CHECK YOUR UNDERSTANDING:
1 > Answer these questions from the text on quality measure reliability:
(a) In quality measurement, what does the text define reliability as?
(b) What kind of measure does the text say reliability can be thought of as?
(c) For which two types of quality measures does the text review how to measure reliability?
2 > Return the passage of the text on quality measure reliability that starts with "How do you measure" and goes on through "a low-quality provider.", copied exactly.

TEXT SHOWN:
◆ ◆ ◆ ◆ ◆

# Quality Measure Reliability: Continuous and Binary Measures

How do you measure whether a quality measure is reliable?  What does the term “reliable” even mean?

In the world of quality measurement, reliability is the ability to confidently tell the difference between a high-performing individual (or physician or hospital) and a low-performing individual.  One can think of reliability as a signal-to-noise measure; if the signal is stronger, it is easier to identify high-quality providers, but if the measure has a lot of noise, it will be difficult to distinguish a high quality provider from a low-quality provider.

Today I review how to measure reliability for both continuous and binary quality measures.

◆ ◆ ◆ ◆ ◆

PROVIDED DATA:

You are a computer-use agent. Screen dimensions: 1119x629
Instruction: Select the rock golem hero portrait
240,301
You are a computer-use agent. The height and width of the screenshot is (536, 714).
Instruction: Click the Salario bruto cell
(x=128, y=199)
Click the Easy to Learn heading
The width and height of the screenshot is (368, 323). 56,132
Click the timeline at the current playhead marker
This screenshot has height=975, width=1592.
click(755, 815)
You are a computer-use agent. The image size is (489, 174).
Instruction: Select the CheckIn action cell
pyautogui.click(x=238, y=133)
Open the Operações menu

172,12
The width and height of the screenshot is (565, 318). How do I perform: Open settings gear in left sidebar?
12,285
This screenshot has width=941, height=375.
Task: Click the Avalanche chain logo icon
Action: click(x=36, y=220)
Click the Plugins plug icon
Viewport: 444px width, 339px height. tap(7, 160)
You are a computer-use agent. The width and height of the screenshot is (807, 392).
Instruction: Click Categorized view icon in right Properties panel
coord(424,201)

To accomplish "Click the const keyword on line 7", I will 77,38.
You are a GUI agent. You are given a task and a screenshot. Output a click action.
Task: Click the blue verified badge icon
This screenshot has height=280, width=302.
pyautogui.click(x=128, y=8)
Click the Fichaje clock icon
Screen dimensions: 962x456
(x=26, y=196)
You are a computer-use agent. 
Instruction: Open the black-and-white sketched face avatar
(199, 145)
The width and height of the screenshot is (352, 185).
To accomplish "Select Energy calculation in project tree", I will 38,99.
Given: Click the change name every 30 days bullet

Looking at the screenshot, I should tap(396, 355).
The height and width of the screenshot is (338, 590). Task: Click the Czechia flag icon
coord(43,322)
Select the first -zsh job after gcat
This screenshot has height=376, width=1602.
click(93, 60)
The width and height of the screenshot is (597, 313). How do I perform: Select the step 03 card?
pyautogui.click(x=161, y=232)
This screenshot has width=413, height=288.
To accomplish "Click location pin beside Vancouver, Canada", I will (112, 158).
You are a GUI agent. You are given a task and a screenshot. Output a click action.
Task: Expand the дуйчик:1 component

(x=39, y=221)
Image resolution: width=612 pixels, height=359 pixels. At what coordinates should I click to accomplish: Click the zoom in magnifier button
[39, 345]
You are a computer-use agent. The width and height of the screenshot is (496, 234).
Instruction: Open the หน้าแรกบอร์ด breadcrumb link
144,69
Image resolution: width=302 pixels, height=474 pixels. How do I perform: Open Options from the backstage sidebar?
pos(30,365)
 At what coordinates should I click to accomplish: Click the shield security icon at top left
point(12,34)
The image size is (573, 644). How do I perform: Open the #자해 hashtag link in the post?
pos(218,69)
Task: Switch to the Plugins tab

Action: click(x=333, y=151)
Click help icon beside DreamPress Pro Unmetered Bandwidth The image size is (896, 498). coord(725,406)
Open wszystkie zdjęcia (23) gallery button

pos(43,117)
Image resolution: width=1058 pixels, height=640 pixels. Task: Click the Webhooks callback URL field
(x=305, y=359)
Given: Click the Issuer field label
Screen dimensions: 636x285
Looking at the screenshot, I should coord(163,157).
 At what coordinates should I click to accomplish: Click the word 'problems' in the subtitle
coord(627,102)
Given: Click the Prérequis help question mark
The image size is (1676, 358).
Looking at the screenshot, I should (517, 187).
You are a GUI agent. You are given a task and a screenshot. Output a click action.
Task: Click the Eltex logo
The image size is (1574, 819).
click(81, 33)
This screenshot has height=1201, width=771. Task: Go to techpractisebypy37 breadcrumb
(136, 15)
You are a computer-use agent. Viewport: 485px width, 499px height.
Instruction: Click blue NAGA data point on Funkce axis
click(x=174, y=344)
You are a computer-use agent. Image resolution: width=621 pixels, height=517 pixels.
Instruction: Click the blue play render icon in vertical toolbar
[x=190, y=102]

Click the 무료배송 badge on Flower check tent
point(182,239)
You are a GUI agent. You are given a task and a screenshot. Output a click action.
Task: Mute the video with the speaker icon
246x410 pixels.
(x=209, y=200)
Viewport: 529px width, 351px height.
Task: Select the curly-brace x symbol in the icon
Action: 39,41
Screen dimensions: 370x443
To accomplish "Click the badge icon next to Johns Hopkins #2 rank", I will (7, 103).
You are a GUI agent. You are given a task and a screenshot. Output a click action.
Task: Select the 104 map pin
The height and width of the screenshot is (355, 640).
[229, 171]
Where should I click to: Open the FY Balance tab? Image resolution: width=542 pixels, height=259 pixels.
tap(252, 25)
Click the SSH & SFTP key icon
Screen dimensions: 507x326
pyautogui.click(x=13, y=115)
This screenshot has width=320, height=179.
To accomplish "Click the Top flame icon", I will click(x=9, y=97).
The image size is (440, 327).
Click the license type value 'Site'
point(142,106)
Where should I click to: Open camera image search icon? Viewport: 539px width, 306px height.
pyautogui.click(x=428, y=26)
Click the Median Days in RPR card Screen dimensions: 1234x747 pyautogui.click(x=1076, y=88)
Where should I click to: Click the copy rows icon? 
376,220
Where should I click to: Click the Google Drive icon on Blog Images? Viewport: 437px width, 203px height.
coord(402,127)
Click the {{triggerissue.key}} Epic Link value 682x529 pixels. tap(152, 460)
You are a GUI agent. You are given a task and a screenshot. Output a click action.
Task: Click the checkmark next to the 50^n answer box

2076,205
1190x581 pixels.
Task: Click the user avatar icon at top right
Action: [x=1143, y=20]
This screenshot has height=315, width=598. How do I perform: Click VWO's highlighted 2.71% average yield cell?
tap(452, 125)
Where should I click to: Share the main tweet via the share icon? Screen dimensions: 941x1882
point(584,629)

◆ ◆ ◆ ◆ ◆

COMPLETED EXERCISE:
1 >
(a) Reliability is the ability to confidently tell the difference between a high-performing individual (or physician or hospital) and a low-performing individual.
(b) A signal-to-noise measure.
(c) Continuous and binary quality measures.

2 >
How do you measure whether a quality measure is reliable?  What does the term “reliable” even mean?

In the world of quality measurement, reliability is the ability to confidently tell the difference between a high-performing individual (or physician or hospital) and a low-performing individual.  One can think of reliability as a signal-to-noise measure; if the signal is stronger, it is easier to identify high-quality providers, but if the measure has a lot of noise, it will be difficult to distinguish a high quality provider from a low-quality provider.